Chronique judiciaire : la fête a été gâchée

Tribunal de grande instance de Lyon, comparution immédiate du mardi 17 juillet 2018.

Deux jours après la victoire de l’Equipe de France en Coupe du Monde, le Tribunal de grande instance de Lyon a accueilli trois jeunes hommes accusés pour vol aggravé. Dans une salle bien remplie et assez bruyante avec les va-et-vient des avocats, tout le monde s’est levé à l’entrée de Madame le juge.

Accompagnés par les gardiens dans le box, les trois jeunes, probablement rongés par les remords, faisaient grise mine. Jamais condamnés auparavant, Mourad (19 ans), Tayeb (19 ans) et Farzad (20 ans) paraissaient quelque peu tendus lors de leur première comparution. Lors du résumé des faits, Madame le juge déclare que les trois jeunes ont été arrêtés par les forces de l’ordre dans la nuit du 15 au 16 juillet, à la Place de Bellecour lors de la liesse de joie après la victoire de la France. Les jeunes ont profité de la cohu générale pour casser et piller un magasin de vêtements de sport qui a été investi par une cinquantaine de personnes et dont la fenêtre a été cassée. Parmi cette cinquantaine d’individus se trouvaient donc Mourad, Tayeb et Farzad. Madame le juge appelle alors les deux plus jeunes à se lever et explique qu’ils ont été vus par les caméras de surveillance en sortant du magasin avec des dizaines de maillots de foot dans les mains. Pour leurs défenses, les jeunes expliquent qu’ils les ont trouvé par terre et que la fenêtre était déjà cassée lors de leur passage devant le magasin. Quant à Farzad, le plus âgé des trois, il s’est rendu personnellement au commissariat de police le lendemain pour avouer le vol.

Il est 14h15. La partie civile prend la parole et souligne les nombreuses dégradations du magasin causées par cette bande d’individus dont faisaient parti Mourad, Tayeb et Farzad. Après près de cinq minutes de plaidoirie, la parole passe à Madame la procureure. Usant d’un discours patriotique pendant sa déclaration, elle met l’accent sur les valeurs républicaines.
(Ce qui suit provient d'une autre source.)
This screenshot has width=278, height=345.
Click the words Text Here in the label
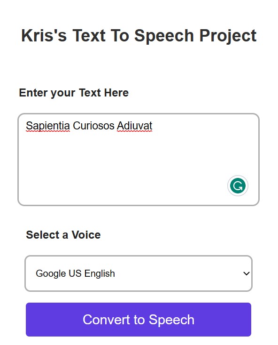104,92
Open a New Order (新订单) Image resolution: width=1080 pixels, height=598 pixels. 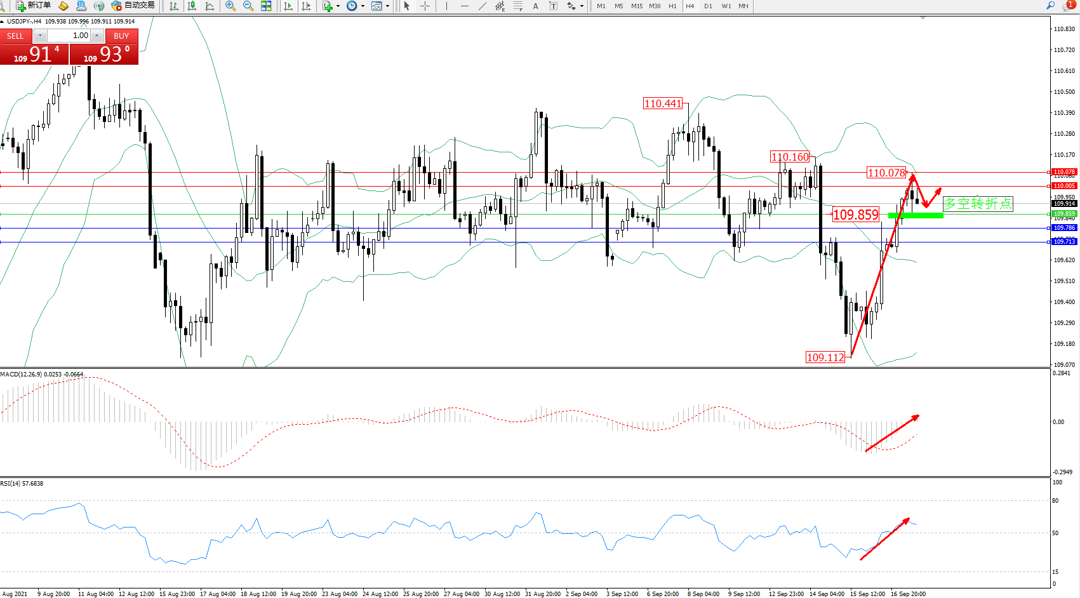pyautogui.click(x=33, y=6)
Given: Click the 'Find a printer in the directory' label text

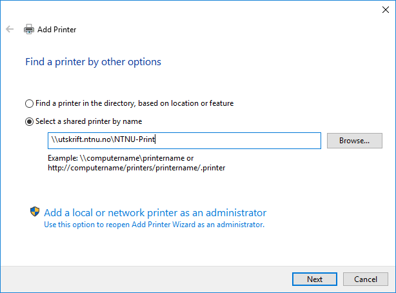Looking at the screenshot, I should (134, 103).
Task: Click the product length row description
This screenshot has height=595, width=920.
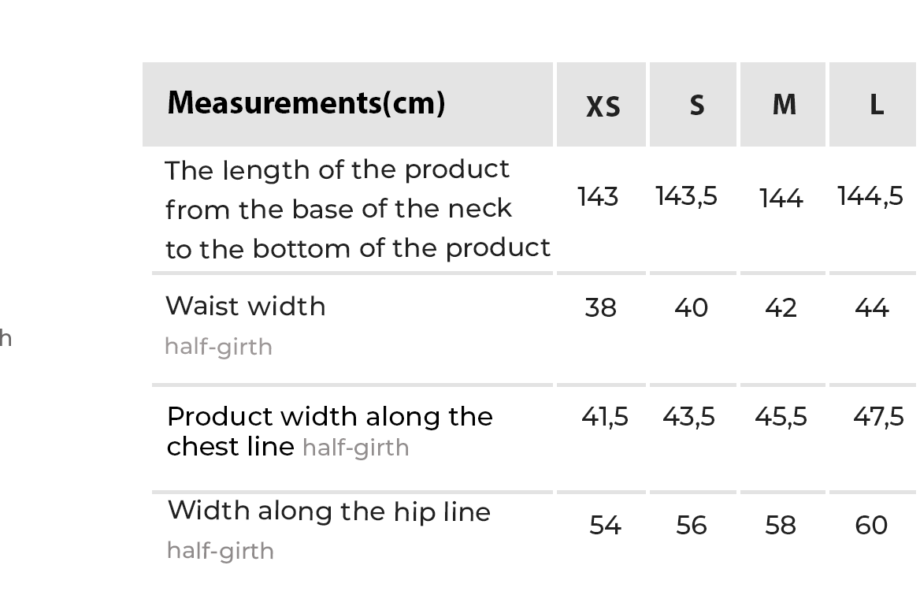Action: [x=358, y=210]
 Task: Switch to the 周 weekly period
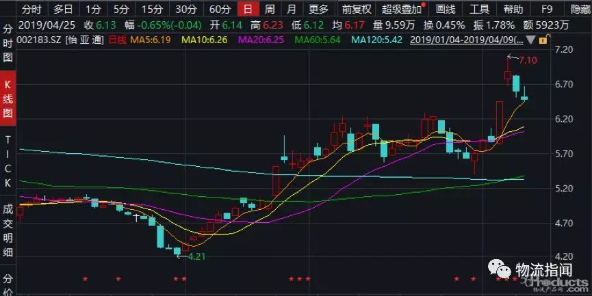click(x=270, y=9)
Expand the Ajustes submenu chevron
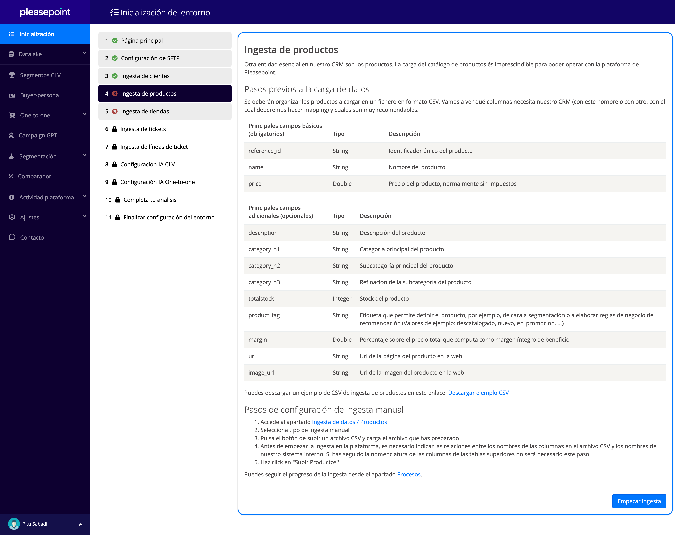 (85, 216)
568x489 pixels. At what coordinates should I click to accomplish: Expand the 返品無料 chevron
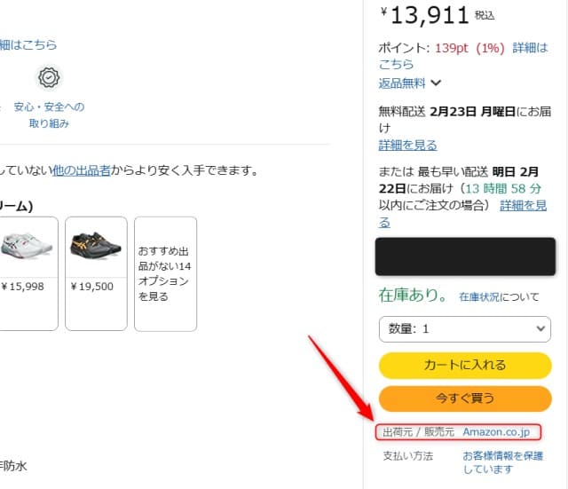click(x=436, y=83)
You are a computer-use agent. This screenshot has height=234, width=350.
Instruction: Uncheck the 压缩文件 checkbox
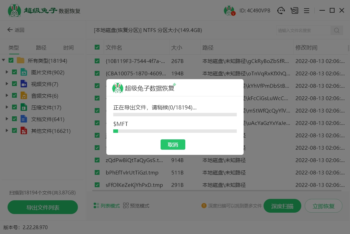coord(14,107)
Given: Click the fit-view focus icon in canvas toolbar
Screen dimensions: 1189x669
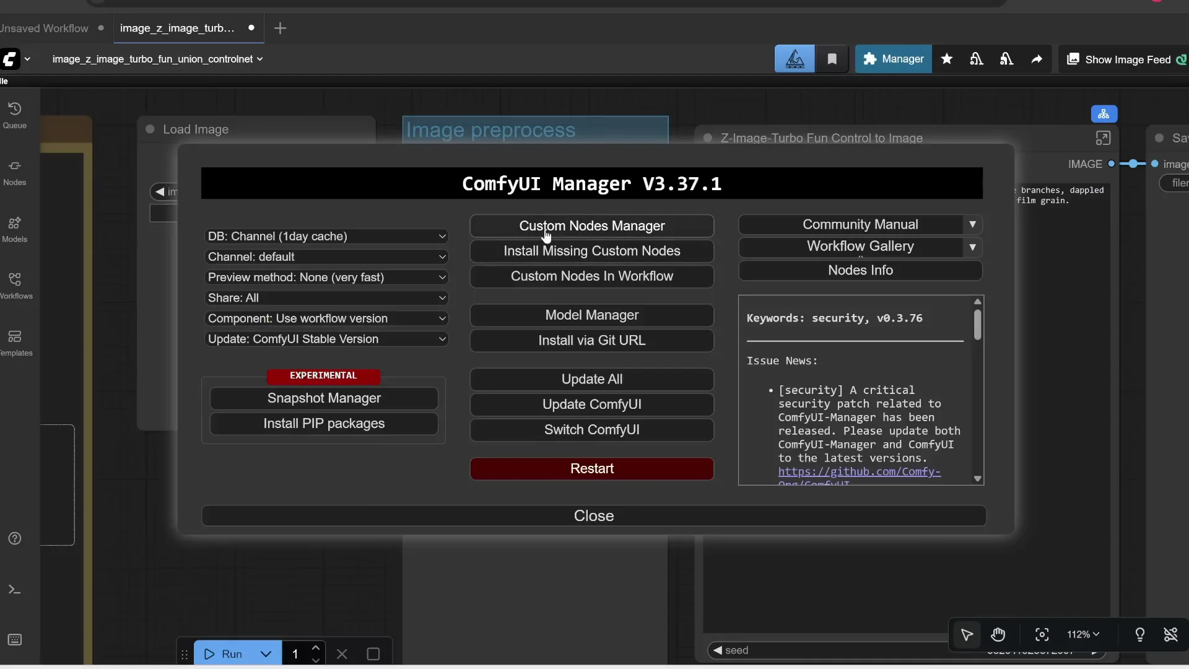Looking at the screenshot, I should [x=1042, y=635].
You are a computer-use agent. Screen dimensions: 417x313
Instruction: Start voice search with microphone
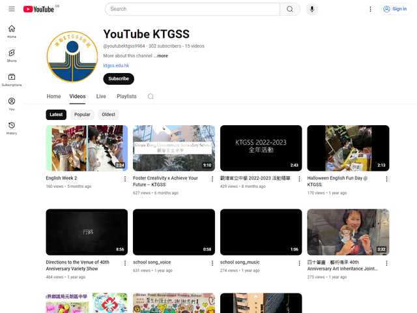click(x=312, y=9)
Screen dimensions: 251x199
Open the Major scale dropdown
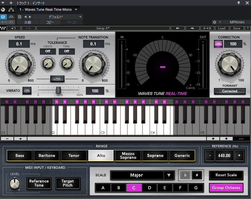click(142, 175)

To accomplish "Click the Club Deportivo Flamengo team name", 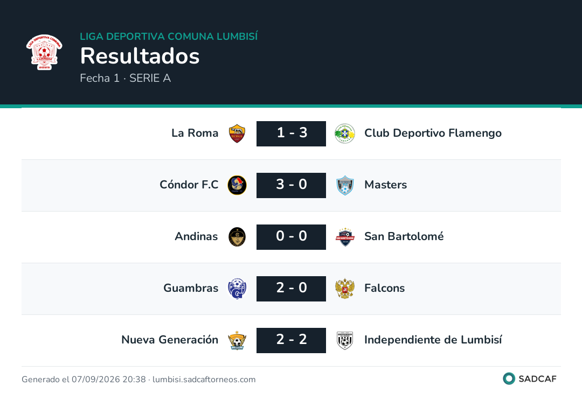I will [x=433, y=133].
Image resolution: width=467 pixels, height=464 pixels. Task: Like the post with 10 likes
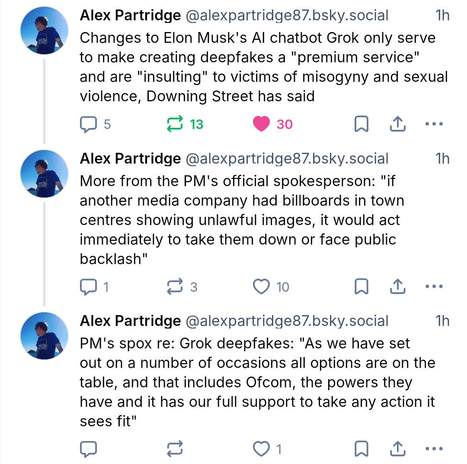[261, 287]
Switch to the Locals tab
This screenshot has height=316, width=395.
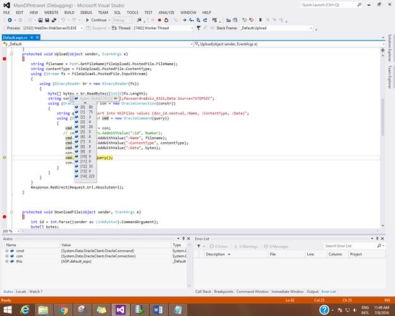click(21, 291)
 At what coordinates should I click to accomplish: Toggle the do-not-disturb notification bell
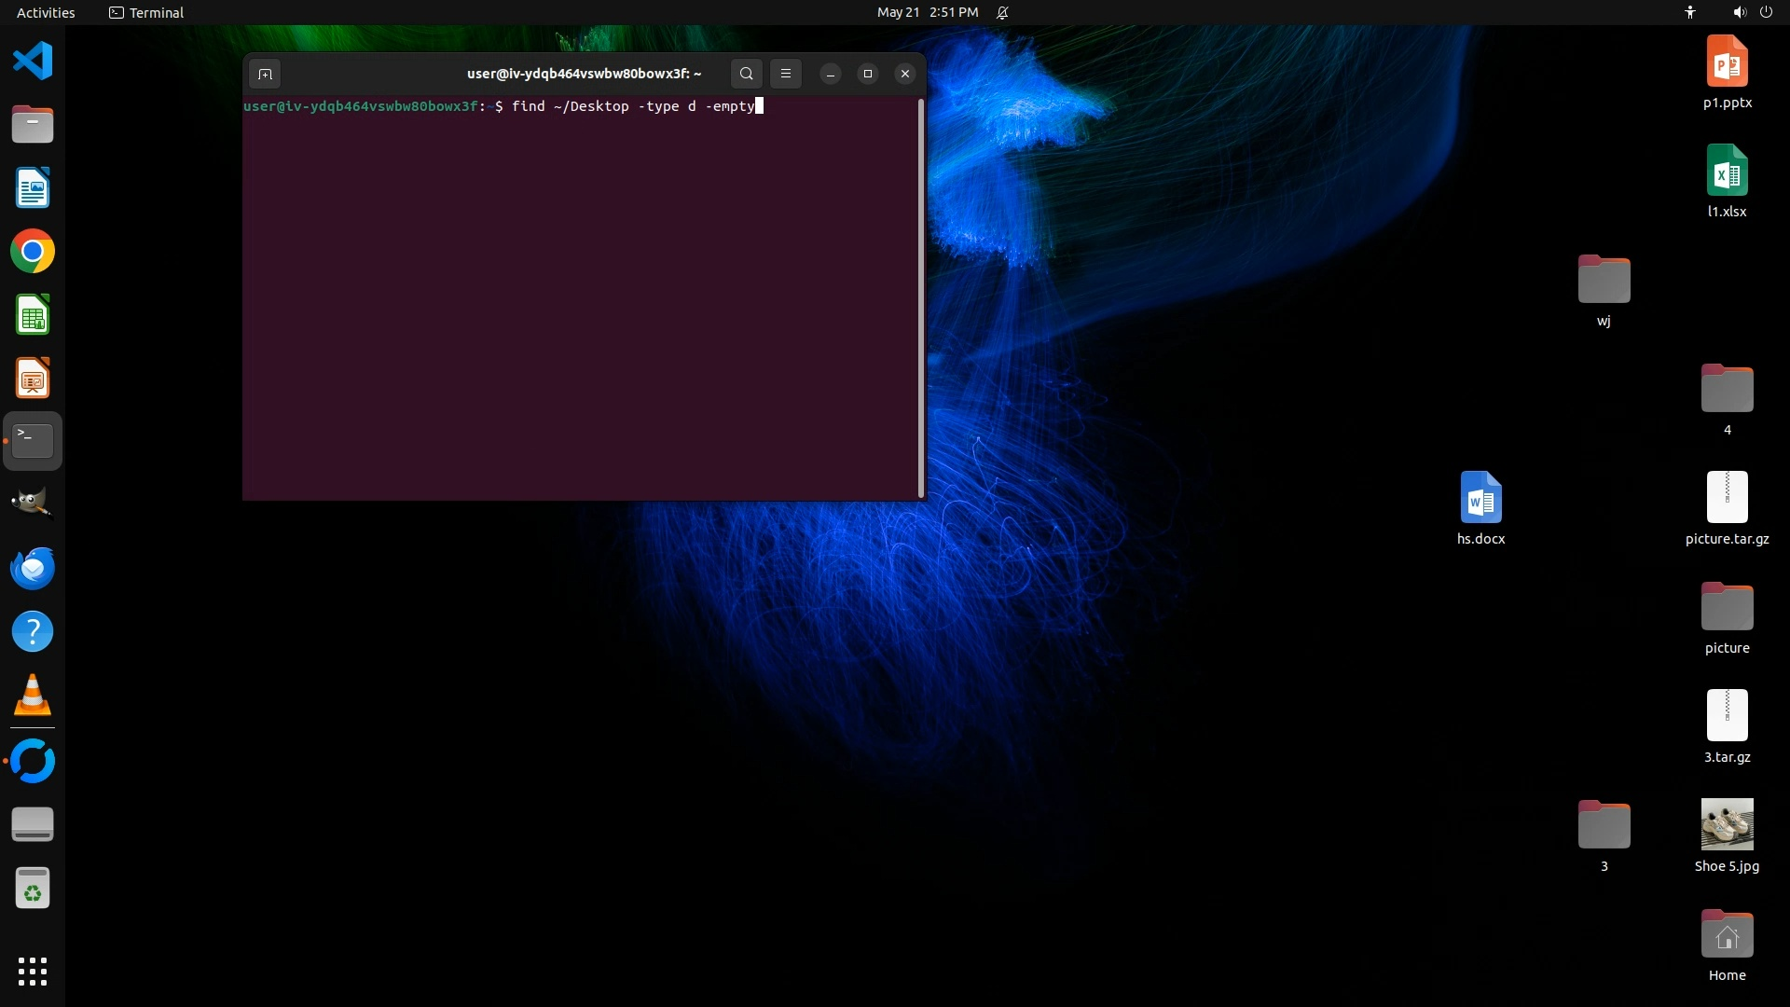1002,12
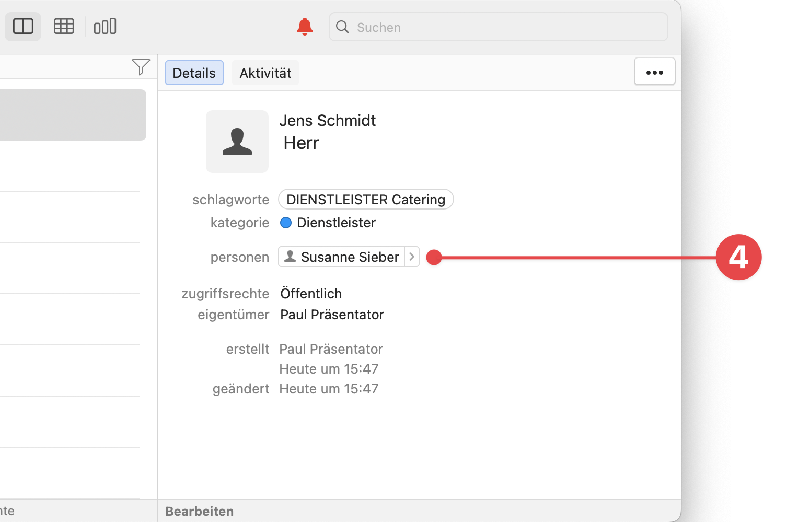Viewport: 787px width, 522px height.
Task: Click the magnifier icon in search
Action: tap(342, 27)
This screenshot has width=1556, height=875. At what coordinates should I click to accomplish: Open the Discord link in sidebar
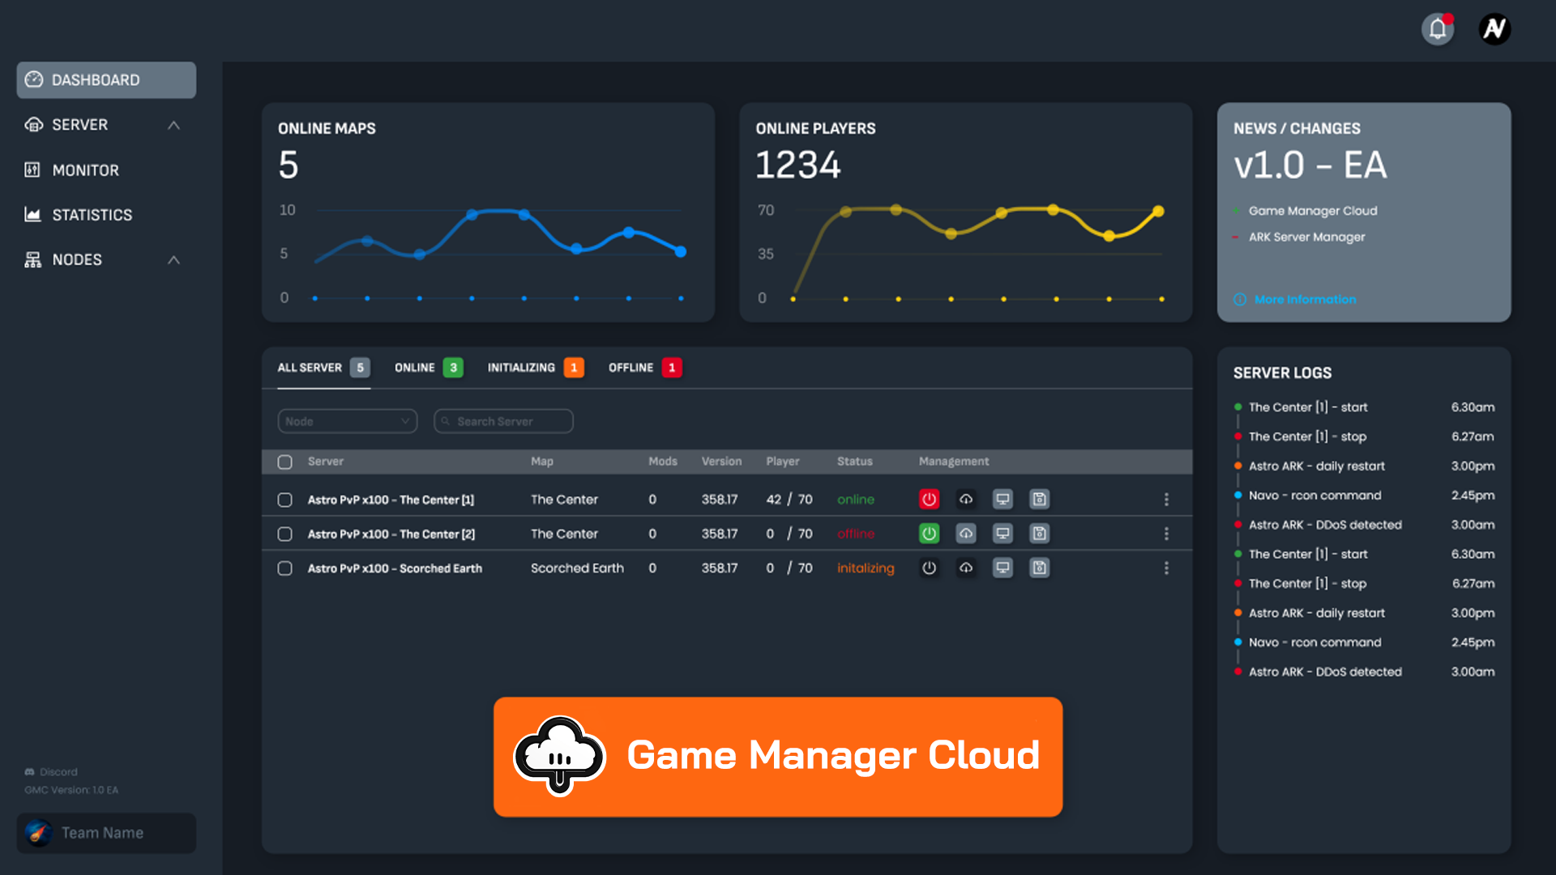point(58,772)
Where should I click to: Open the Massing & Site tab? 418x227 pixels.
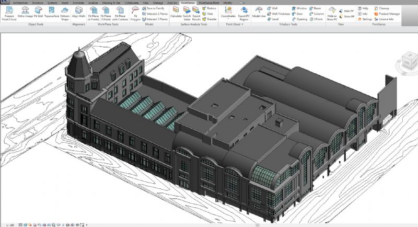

Accusant ces jeunes de détruire l’âme de la victoire, elle déclare « ça devait être une fête pour l’équipe de France, pour les Français, pour ceux qui aiment la France et le foot et à cause de vous qui êtes ici, mais aussi à cause de tout ceux qui n’ont pas été interpellés, cette fête a été gâchée ». Elle va même jusqu’à évoquer des guérillas urbaines dans les rues de Bellecour cette nuit là. Pour Madame la procureure les trois jeunes hommes sont des mauvais exemples. Avec une voix grave, elle ajoute : « ce sont des opportunistes qui profitent de ce qui vient d’être cassé ». Elle termine son discours en réclamant 6 mois d’emprisonnement avec sursis pour Farzad, le seul à s’être rendu à la police, 4 mois d’emprisonnement  ferme pour Mourad et 6 mois d’emprisonnement ferme assorti d’un mandat de dépôt pour Tayeb.

S’en suit des plaidoyers présentés par chacun des avocats des trois accusés. La parole passe d’un avocat à un autre. Leur point départ est le contexte général de la soirée qui a poussé ces jeunes à commettre ces actes. Évaluant les demandes des peines comme disproportionnées du point de vue la légèreté du crime, ils trouvent ces jugements quelque peu exagérées pour « un simple vol ». Afin de réagir au discours de Madame la procureure, l’avocat de Mourad déclare : « la politique pénale ce n’est pas leur affaire. Leur affaire est d’être coupable de vols et ils doivent être jugés comme des personnes qui sont coupables de vols ». L’avocat de Farzad conclut la défense pendant près de sept minutes, elle disculpe son client en argumentant sur l’heure à laquelle ces faits se sont produits et la présence des jeunes hommes au magasin : « ces jeunes sont les derniers arrivants. Ce n’est pas eux qui ont commencé le pillage ».

Une heure plus tard, les accusés sont toujours silencieux, leurs têtes sont baissées. Madame le juge libère le tribunal afin de délibérer. Une chose est sûre pour ces jeunes, selon le Code pénal « un vol commis par plusieurs personnes, sans qu’il s’agisse d’une bande organisée » encoure une peine de 5 ans d’emprisonnement et 75 000 euros d’amende.